*** Material to process

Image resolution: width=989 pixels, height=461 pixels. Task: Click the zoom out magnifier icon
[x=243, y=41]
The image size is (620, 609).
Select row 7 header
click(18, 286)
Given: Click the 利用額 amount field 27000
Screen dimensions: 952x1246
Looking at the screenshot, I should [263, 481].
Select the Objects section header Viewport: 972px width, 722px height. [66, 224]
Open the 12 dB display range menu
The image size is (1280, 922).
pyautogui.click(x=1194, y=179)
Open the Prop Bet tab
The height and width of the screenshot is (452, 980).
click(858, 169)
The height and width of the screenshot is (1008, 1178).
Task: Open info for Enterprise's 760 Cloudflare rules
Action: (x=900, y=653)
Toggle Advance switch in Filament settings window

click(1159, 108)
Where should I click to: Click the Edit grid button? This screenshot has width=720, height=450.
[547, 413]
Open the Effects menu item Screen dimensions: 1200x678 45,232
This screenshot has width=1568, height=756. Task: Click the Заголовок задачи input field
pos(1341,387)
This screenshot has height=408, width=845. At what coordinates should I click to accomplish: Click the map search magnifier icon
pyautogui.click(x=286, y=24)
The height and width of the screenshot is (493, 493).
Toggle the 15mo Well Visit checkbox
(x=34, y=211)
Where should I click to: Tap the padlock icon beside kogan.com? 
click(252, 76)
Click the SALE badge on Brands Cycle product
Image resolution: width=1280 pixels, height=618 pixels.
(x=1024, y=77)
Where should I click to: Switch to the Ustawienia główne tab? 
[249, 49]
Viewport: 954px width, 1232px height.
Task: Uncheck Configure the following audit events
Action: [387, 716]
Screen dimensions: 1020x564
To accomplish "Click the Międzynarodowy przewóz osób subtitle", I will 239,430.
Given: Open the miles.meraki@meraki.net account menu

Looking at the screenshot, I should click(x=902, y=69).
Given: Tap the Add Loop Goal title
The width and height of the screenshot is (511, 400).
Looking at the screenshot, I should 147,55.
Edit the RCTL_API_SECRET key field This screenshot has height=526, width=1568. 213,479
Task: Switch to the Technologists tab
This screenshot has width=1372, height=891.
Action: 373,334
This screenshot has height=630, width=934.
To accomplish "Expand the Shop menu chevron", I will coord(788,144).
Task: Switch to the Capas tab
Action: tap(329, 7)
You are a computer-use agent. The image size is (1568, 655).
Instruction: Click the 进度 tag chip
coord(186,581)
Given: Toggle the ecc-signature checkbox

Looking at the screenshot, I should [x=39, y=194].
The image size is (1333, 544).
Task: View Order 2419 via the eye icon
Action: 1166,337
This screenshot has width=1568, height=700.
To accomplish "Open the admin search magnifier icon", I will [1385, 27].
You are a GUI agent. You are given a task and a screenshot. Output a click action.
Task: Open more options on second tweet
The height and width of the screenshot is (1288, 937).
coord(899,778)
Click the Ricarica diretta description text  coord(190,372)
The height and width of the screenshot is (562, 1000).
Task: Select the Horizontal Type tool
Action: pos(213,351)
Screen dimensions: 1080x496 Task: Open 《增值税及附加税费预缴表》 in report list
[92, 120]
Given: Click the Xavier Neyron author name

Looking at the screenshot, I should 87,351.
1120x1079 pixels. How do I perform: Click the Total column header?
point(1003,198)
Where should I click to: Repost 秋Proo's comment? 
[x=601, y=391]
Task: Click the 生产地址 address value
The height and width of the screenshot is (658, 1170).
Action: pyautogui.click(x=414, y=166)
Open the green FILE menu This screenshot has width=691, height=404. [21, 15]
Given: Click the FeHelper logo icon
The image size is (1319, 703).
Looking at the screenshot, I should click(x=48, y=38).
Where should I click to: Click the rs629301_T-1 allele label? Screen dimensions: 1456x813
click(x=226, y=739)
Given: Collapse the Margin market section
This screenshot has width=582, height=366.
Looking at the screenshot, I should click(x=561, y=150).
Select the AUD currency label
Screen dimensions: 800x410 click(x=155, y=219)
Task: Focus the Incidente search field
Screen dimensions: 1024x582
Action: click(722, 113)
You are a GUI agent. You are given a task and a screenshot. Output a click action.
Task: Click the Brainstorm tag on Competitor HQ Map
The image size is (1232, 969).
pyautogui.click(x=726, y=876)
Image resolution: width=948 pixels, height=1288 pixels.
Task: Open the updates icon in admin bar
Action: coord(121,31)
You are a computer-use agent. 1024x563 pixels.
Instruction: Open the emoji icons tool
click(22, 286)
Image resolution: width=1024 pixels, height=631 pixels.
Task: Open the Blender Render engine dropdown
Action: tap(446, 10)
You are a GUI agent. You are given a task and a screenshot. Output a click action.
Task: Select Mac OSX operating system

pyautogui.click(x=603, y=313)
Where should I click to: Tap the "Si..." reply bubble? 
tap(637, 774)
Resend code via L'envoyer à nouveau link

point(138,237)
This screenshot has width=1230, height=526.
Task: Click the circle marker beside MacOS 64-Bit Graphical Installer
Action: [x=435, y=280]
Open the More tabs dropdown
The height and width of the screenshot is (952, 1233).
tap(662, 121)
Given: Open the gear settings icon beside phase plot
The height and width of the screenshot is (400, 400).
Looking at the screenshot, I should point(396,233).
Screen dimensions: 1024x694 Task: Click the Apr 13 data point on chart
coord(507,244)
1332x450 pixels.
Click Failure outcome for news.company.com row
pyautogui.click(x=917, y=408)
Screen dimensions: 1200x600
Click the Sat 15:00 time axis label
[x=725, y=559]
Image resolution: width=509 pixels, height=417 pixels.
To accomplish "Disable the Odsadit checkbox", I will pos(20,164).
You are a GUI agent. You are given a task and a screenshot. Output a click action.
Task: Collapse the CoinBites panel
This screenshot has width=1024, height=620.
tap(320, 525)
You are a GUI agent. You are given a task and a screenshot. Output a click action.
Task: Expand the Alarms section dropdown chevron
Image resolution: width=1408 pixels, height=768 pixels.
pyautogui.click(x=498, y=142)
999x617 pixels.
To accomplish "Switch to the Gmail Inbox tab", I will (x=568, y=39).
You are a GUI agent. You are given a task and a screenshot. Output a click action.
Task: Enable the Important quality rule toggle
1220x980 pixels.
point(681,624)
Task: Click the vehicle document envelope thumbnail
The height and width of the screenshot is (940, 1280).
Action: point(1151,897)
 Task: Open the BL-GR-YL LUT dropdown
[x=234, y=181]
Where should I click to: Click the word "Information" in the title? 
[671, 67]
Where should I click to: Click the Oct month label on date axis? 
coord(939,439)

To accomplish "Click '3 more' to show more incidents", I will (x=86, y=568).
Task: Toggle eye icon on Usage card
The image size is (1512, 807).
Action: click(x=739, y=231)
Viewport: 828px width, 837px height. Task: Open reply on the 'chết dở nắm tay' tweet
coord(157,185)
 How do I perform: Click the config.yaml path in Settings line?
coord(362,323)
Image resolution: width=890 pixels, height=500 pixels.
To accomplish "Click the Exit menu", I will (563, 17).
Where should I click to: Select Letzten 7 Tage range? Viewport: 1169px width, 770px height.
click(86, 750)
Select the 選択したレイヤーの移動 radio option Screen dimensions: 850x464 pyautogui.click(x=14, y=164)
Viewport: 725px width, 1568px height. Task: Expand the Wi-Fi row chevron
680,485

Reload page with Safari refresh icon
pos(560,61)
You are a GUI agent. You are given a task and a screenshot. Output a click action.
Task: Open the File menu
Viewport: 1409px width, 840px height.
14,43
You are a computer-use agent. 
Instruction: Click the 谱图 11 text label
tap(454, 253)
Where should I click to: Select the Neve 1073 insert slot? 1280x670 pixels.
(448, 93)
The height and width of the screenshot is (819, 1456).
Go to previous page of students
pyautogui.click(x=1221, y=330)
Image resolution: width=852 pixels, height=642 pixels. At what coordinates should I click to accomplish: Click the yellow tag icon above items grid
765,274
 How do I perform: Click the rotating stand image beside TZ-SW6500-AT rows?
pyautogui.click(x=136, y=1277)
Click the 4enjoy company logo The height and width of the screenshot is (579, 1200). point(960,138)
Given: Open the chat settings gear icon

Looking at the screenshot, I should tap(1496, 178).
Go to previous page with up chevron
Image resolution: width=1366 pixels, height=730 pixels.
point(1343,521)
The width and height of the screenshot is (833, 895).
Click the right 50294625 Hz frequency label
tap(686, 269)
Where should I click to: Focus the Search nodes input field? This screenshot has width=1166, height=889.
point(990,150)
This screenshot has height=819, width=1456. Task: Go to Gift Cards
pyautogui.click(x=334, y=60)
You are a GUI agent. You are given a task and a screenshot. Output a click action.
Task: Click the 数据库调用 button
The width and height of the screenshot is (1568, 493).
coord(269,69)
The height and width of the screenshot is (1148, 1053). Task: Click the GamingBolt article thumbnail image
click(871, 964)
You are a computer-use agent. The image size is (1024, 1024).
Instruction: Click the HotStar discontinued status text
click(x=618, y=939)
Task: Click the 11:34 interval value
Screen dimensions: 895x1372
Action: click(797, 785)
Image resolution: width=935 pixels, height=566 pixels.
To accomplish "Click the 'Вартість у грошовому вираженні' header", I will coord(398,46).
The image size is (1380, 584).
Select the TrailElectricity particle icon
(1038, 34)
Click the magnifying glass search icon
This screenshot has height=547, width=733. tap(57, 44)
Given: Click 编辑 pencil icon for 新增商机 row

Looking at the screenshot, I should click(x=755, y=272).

******

Your task:
Update the records from the line that has "The height and width of the screenshot is (493, 493)." through the line that has "I will 239,430.", changing "padlock" to "lock" and leaving everything else as it is. Give only those lines.

Result:
The height and width of the screenshot is (493, 493).
Toggle the 15mo Well Visit checkbox
(x=34, y=211)
Where should I click to: Tap the lock icon beside kogan.com? 
click(252, 76)
Click the SALE badge on Brands Cycle product
Image resolution: width=1280 pixels, height=618 pixels.
(x=1024, y=77)
Where should I click to: Switch to the Ustawienia główne tab? 
[249, 49]
Viewport: 954px width, 1232px height.
Task: Uncheck Configure the following audit events
Action: [387, 716]
Screen dimensions: 1020x564
To accomplish "Click the Międzynarodowy przewóz osób subtitle", I will 239,430.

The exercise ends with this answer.